Ich stehe wie jeden Abend am Fenster und blicke sehnsüchtig hinaus. Ich warte.

Ich warte bis du endlich wieder zurückkehrst. Wann wird der Tag endlich kommen?

Im Hintergrund höre ich unseren kleinen Sohn ruhig im Schlaf atmen, dieses Geräusch beruhigt mich etwas. Ich gehe langsam auf den Kleinen zu, beuge mich zu ihm nieder um ihn noch besser beobachten zu können. Er sieht aus wie du.

Ich streichele unserem Sohn über die Stirn und gehe wieder zum Fenster.
 

Draussen regnet es. Es regnet schon seit Jahren, zumindest für mich. Die Stadt liegt immer noch in Trümmern, obwohl die Wiederaufbauarbeiten schon lange begonnen hatten.
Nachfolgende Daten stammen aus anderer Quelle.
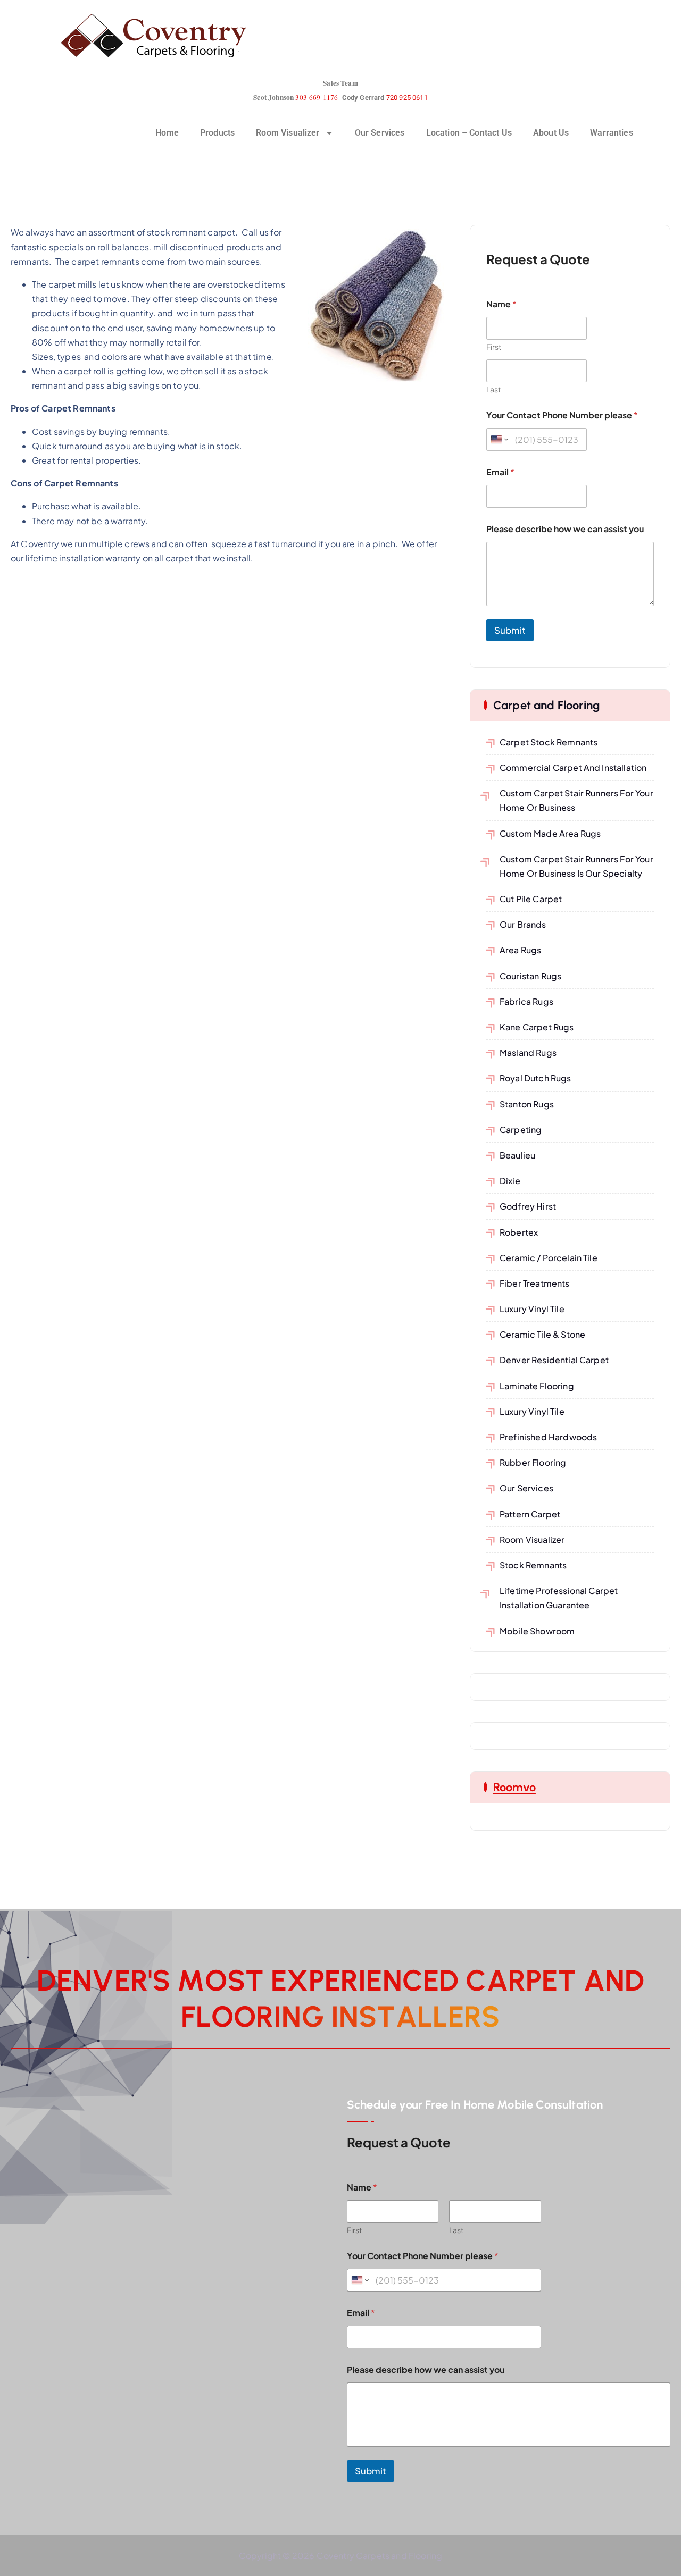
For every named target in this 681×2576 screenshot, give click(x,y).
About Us (551, 133)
Vielleicht scherrt sich der Staat auch einfach nicht um kleine Orte wie diese. Ich beschließe mich langsam schlafen zu legen. Ich lege mich in unser Bett und friere. Ich versuche zu Schlafen, aber vor meinen Augen erscheinen Bilder, von dir, von uns. Ich greife mir an mein Herz und versuche zwanghaft die kommenden Tränen zu unterdrücken. Das passiert jede Nacht. Nach einer Weile lässt mein ermüdeter Körper nach und ruht.
 

Im Morgengrauen stehe ich auf. Ich blicke zu unserem Sohn. Er schläft immernoch. Friedlich lächele ich und gehe in die Küche. Gegessen hat ich schon lange nicht mehr richtig. Wie auch diesen Morgen. Ich brühte mir nur einen Kaffee auf und rauchte eine Zigarette dazu. Da hörte ich schon das morgentliche Schreien unseres Sohnes. Schnell lief ich zu ihm, nahm ihn in die Arme und beruhigte ihn mit den Worten „Alles wird gut, ich bin bei dir“. Ich nahm den Kleinen mit in die Küche und machte ihm etwas zu essen. Dannach versuchte ich vergeblich ihn zu füttern. Er konnte morgens auch nie essen. Vielleicht aus dem selben Grund wie ich selbst. Ich war einfach ein miserables Beispiel für ein so perfektes Wesen.
 

Ich nahm ihn mit ins Wohnzimmer um mit ihm zu spielen, bis unsere Haushälterin kam. Du hattest immer an alles gedacht und wolltest mir das Leben immer so einfach wie möglich machen. Du hast, wie du auch immer gesagt hast, alles nur für mich getan um mich glücklich zu machen, und ich konnte dir nicht einmal dafür danken und jetzt bist du weg.
 

Der Kleine lachte so lebensfroh wenn ich mit ihm spielte. Es machte mich so glücklich ihn in seine strahlenden Augen zu sehen, denn sie waren wie deine. Die Haushälterin betrat wie jeden Morgen ohne große Worte unser Haus. Sie kümmerte sich auch gleich um den Kleinen, und ich bedankte mich mit einem glücklichen Lächeln bei ihr für diese Geste. Nun war es Zeit für mich zur Arbeit zu gehen. Irgendwie musste ich ja was tun um unseren Lebenstandard beizubehalten und ich wollte dir einfach beweisen das ich stark sein kann auch ohne dich.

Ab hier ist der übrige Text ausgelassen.